HOW TO COMPLETE THIS TASK ▸ Nothing is needed except the lines below that run from the one with "Click the ΜΗ ΕΓΚΥΡΟΣ result message" through the one with "Screen dimensions: 1275x762", repeated exactly.

LISTED RECORDS ▸
▼

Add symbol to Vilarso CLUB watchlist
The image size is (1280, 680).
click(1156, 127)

▲
▼

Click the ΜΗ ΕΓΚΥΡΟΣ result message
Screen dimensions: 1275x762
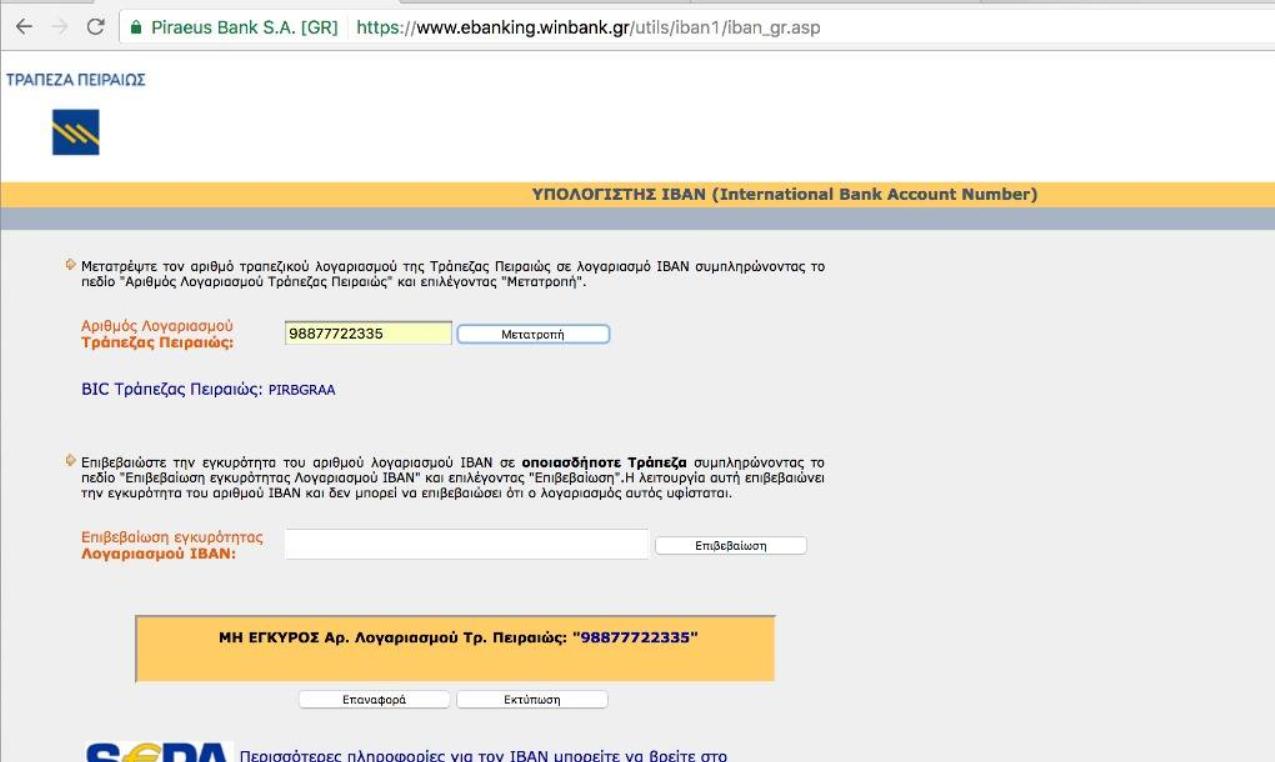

▲

RESULT OF THE TASK ▸
Click the ΜΗ ΕΓΚΥΡΟΣ result message
Screen dimensions: 1275x762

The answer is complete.